If a video fails, you are charged nothing for it. Charges fire only after a transcript record is pushed to the dataset — you pay for minutes actually transcribed, never for failed extraction.

How long does a run take?

Transcription runs ~60x real-time. Rule of thumb end to end: a 10-minute clip ≈ 30s; a 3-hour VOD ≈ 3–5 minutes.

Twitch subtitles: convert segments to SRT captions

def to_srt(segments):
def ts(s):
h, rem = divmod(s, 3600); m, sec = divmod(rem, 60)
return f"{int(h):02}:{int(m):02}:{int(sec):02},{int(sec % 1 * 1000):03}"
return "\n".join(
f"{i}\n{ts(seg['start'])} --> {ts(seg['end'])}\n{seg['text']}\n"
for i, seg in enumerate(segments, 1)
)

(Subtract window_start_seconds from each timestamp first if you want subtitles relative to your extracted section.)

FAQ

How do I download a transcript of a Twitch VOD? Paste the VOD URL (https://www.twitch.tv/videos/<id>) into videoUrls and run the actor.
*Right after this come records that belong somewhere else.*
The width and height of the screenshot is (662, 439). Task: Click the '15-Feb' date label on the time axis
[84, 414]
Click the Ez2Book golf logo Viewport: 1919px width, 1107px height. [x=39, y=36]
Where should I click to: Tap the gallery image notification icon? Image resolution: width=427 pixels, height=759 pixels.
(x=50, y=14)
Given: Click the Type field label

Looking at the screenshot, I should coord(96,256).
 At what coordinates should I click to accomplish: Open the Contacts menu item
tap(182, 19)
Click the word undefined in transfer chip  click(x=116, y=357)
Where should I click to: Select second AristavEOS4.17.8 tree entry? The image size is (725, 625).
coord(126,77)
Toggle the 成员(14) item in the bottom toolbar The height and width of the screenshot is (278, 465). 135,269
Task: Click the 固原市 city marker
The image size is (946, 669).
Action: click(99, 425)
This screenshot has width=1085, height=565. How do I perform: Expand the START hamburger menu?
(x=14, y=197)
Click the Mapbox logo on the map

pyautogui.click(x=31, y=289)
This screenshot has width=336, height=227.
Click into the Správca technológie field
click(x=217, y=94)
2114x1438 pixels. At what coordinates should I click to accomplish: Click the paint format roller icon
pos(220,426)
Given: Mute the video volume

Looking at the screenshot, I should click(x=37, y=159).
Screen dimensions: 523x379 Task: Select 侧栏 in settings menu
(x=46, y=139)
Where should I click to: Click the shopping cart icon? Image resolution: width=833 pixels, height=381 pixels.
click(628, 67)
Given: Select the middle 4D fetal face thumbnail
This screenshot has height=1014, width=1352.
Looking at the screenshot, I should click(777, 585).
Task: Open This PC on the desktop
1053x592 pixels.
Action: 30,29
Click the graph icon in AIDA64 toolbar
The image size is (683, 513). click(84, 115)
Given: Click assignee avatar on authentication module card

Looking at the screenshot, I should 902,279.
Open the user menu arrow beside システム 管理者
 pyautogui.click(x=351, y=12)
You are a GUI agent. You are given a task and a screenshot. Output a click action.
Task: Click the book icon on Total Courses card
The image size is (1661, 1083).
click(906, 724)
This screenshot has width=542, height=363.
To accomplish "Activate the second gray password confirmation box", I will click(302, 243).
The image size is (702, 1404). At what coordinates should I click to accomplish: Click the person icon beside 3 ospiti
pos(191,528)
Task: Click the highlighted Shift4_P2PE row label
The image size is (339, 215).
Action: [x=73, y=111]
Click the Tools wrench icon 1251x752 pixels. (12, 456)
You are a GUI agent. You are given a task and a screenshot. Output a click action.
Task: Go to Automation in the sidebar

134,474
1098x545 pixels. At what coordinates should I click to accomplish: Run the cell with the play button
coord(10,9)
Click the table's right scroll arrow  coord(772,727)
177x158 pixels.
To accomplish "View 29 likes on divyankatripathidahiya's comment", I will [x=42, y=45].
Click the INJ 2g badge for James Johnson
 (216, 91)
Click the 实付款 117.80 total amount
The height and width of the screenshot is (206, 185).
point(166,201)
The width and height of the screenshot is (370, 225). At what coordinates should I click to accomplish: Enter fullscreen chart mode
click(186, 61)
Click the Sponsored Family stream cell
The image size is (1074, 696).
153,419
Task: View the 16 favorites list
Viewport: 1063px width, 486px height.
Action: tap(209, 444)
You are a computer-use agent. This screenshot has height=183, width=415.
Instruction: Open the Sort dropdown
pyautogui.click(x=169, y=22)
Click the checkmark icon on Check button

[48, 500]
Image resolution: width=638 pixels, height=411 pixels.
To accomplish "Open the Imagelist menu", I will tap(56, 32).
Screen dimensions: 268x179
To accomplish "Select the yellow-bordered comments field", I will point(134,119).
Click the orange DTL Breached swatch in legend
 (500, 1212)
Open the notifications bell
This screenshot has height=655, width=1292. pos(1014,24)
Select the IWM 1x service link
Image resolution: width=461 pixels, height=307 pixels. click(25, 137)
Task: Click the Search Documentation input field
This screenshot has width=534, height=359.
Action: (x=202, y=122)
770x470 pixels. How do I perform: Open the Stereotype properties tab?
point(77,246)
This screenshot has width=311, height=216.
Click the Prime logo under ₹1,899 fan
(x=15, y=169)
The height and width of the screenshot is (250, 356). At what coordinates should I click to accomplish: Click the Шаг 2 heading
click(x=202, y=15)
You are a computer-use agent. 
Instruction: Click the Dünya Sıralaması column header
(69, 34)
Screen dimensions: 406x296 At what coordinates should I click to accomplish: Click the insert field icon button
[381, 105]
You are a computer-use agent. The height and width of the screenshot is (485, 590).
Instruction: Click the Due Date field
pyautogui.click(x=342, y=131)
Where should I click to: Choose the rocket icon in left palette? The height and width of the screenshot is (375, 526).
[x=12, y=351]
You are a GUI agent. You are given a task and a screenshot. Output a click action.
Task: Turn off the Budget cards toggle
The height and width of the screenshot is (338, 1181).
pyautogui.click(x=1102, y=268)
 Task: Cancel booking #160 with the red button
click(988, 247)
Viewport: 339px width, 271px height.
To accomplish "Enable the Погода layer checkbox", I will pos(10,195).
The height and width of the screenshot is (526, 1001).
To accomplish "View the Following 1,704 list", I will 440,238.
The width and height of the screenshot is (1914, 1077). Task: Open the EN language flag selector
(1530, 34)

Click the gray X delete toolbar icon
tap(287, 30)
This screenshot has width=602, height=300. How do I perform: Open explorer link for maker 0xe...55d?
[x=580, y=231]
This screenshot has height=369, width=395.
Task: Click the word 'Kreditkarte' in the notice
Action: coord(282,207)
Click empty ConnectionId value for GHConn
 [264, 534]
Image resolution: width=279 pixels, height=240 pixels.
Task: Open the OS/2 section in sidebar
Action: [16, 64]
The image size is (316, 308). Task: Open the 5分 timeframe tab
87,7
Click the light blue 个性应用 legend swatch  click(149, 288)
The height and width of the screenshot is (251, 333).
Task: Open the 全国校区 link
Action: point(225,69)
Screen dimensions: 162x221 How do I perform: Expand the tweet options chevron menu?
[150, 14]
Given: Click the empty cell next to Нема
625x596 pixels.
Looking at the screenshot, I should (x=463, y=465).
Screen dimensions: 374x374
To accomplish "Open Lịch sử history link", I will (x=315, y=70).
The transcript lands in the dataset as plain text plus timestamped segments, exportable as JSON or CSV — or convert to SRT subtitles with the recipe above.

Can I transcribe a Twitch clip to text? Yes — clip URLs work the same way and cost ~$0.05 for a typical clip.

Does it work on live streams? No — VODs and clips only.

Does it work on sub-only VODs? No, public VODs only.

How accurate is it? Whisper large-v3; strong on commentary, may degrade with loud in-game music. Timestamped segments make spot-checking easy.

What languages? 90+, auto-detected. Set the language hint only when you're sure.

What happens to videos that fail in a batch? They're skipped, logged, and not charged; the rest of the batch continues. The run only fails if every video fails.